Meta is also rethinking how much autonomy to give agents in its data systems. In February, the company shipped its agent data software, which it calls Yagour. In three months, 63% of dashboards published on Meta were built using the new tools, which is part of the same 30x increase in agent inquiries that Yagour previously noted.

This growth raises the question of management. Human analysts have traditionally sat between raw data and business decisions, curating them and serving as informal quality checks. Yagour said Meta wants to give agents more independence on more difficult problems, but is directly related to risk.

"Autonomy without governance is nothing but chaos," he said. That’s why the company has built what it calls trusted data environments to protect human verification as agents take on more of this work.

"Internally, the agent can explore the information freely, but each output goes back to the source and is carefully checked. So you always know the data being shared back is secure and controlled," Yagour said.

Sensitive areas are masked before the agent reaches them, and each access request is evaluated in real-time against what the agent is trying to access, why, and whether it is allowed. Yagour summarized the approach as exploring broadly and leaving narrowly.

Thinking models rewrite the information layer

As metamodels move from correlation to inference, they require more from the data.

"Thought is hungry for information," Yagour said.

Pattern matching works on sparse, generalized signals. Judgment requires a complete history of behavior, every interaction on every surface over time. Yagour already pointed to two queues in Meta’s infrastructure to keep up.
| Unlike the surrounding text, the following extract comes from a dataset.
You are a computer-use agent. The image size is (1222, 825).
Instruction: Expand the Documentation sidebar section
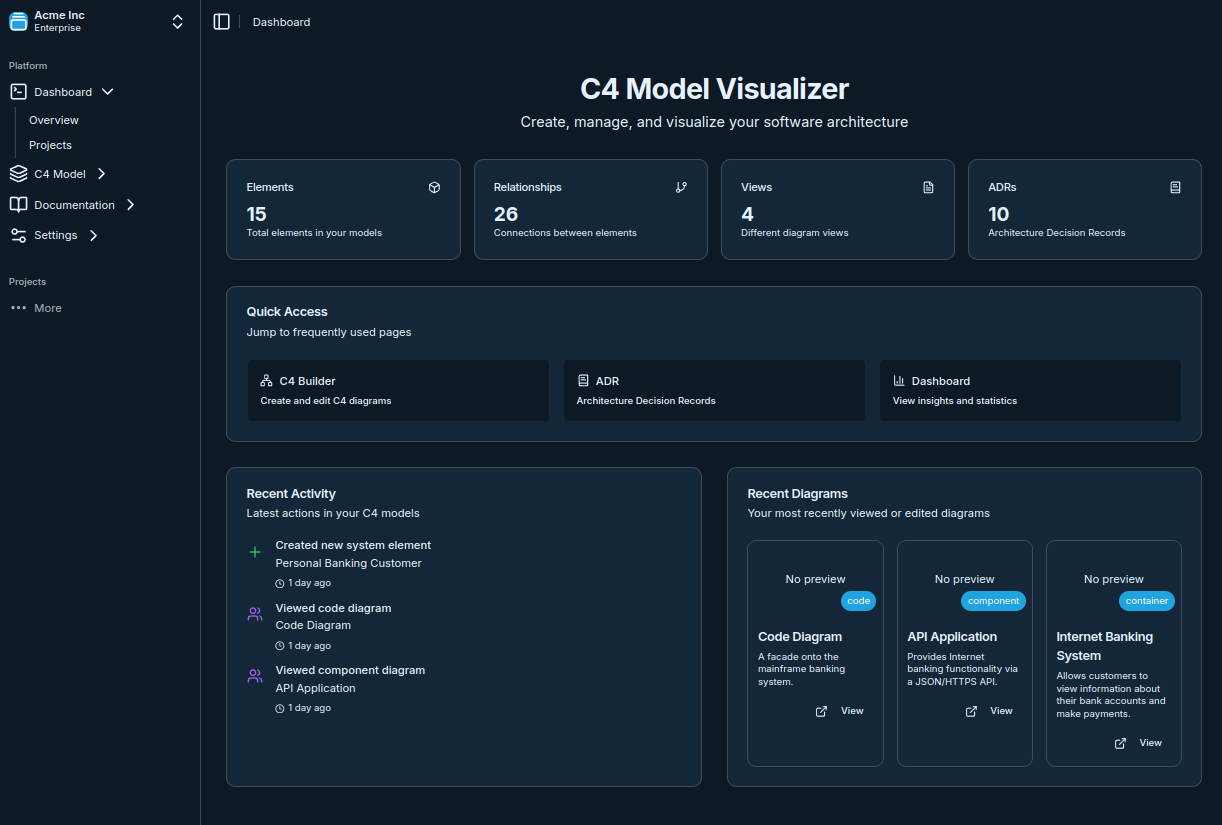[x=130, y=205]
Replaces batch ETL for real-time streaming pipeline sequencing. A pipeline that takes 24 hours to run when a model thinks about the user’s current intent is not reliable. Real-time streaming, rather than bulk extract-transform-load processing, has become the backbone of Meta’s ranking and recommendation systems, Yagour said.

Memory becomes scheme aware to stop GPU starvation. Meta previously stored user data in opaque blobs without knowing what the data consisted of, which Yagour said led to heavy overhead and wasted GPU capacity. The company now builds memory that understands what it’s storing, fetching only the columns and time ranges that a given query needs. Yagour said Meta has built in a transfer rate of one petabyte per second for 500 million queries per second and training data reads.

This data feeds directly into how Meta’s recommendation systems behave. Yagour said that 42% of Instagram users told the company they wanted to fundamentally change the algorithm, not adjust a single session or setting. Meta’s answer is what Yagour calls fully conversational recommendations, where the user tells the system more of what they want and is more about intent than matching keywords. Yagour said the same search term, soccer, would yield different results for a casual fan looking for highlights than for a club athlete looking for training drills, because the system would justify which one asked.

Yagour described the three themes of his speech, agents, information and recommendations, as reinforcing each other rather than acting independently.

"Agents make data more accessible. Better data justifies. Thinking agents and infrastructure create new requirements that drive forward," he said. "It is not linear; this is the flywheel."

During the Q&A, an audience member asked whether Meta’s push toward smarter infrastructure signals the end of traditional file systems in favor of new neural storage approaches, and whether agents will continue to use SQL as an interface to data just like humans. Yagour said Meta is testing at every level, including whether SQL is the right interface for agents, and that Meta-scale storage already runs in the multi-digit exabyte range and continues to expand.

Yagour closed his talk with a timeline of what he believes the industry is working against. "We have spent 20 years building infrastructure for people. We have maybe 20 months to rebuild everything for a world co-created by humans and agents at scale." Yagour said. "The window is open, but it won’t stay open for long."